The differences in the best practices can greatly impact the health of pregnant women, and that can be fatal since they are the crucial time of their health. At this point is when women require being closely monitoring and assisting as appropriate because any disorder can lead to the death of the mother or the child, and in worst cases both the mother and the fetus may die. What was being considered as a best practice in the past may not work today since things do change and new ways of doing things are discovered from intense research. It is therefore of the paramount essence to make sure that the different researchers collaborate to determine the current best practices for the benefit of the women who are the victims of this disorder.
Whether the Current Best Practices should be used
According to me, the current best practices should be used in clinical practice because they have been thoroughly tested and proved to be working well. They are also supported by other researchers like Leeman and Fontaine (2008), Peters and Flack (2004), Zareian (2004), Marik (2009), and Shah (2007) among other researchers in the medical field. These best practices should also be applied because they are a result of intensive research with the collaboration of more than five renowned medical researchers who also compared their findings with other reliable sources from the relevant field.
Having a blood pressure that is higher than the normal in pregnant women can be very dangerous to not only the mother but also to the fetus. Therefore, it is crucial that they are diagnosed earlier and monitored for any deviations of the blood pressure from the normal so that they can be helped to prevent or properly manage preeclampsia. If not correctly monitored and managed, the impacts of high blood pressure can harm the kidneys and other internal organs of the pregnant mother and even result in low birth weight and even early delivery.
Leeman, L., & Fontaine, P. (2008). Hypertensive disorders of pregnancy. American family physician, 78(1).
Mammaro, A., Carrara, S., Cavaliere, A., Ermito, S., Dinatale, A., Pappalardo, E. M., … Pedata, R. (2009).
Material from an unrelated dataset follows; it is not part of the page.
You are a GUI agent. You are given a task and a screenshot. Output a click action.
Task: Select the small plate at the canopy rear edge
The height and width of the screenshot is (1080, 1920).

Hypertensive Disorders of Pregnancy. Journal of Prenatal Medicine, 3(1), 1–5.
Marik, P. E. (2009). Hypertensive disorders of pregnancy. Postgraduate medicine, 121(2), 69-76.
Peters, R. M., & Flack, J. M. (2004). Hypertensive disorders of pregnancy. Journal of Obstetric, Gynecologic, & Neonatal Nursing, 33(2), 209-220.
Zareian, Z. (2004). Hypertensive disorders of pregnancy. International Journal of Gynecology & Obstetrics, 87(2), 194-198.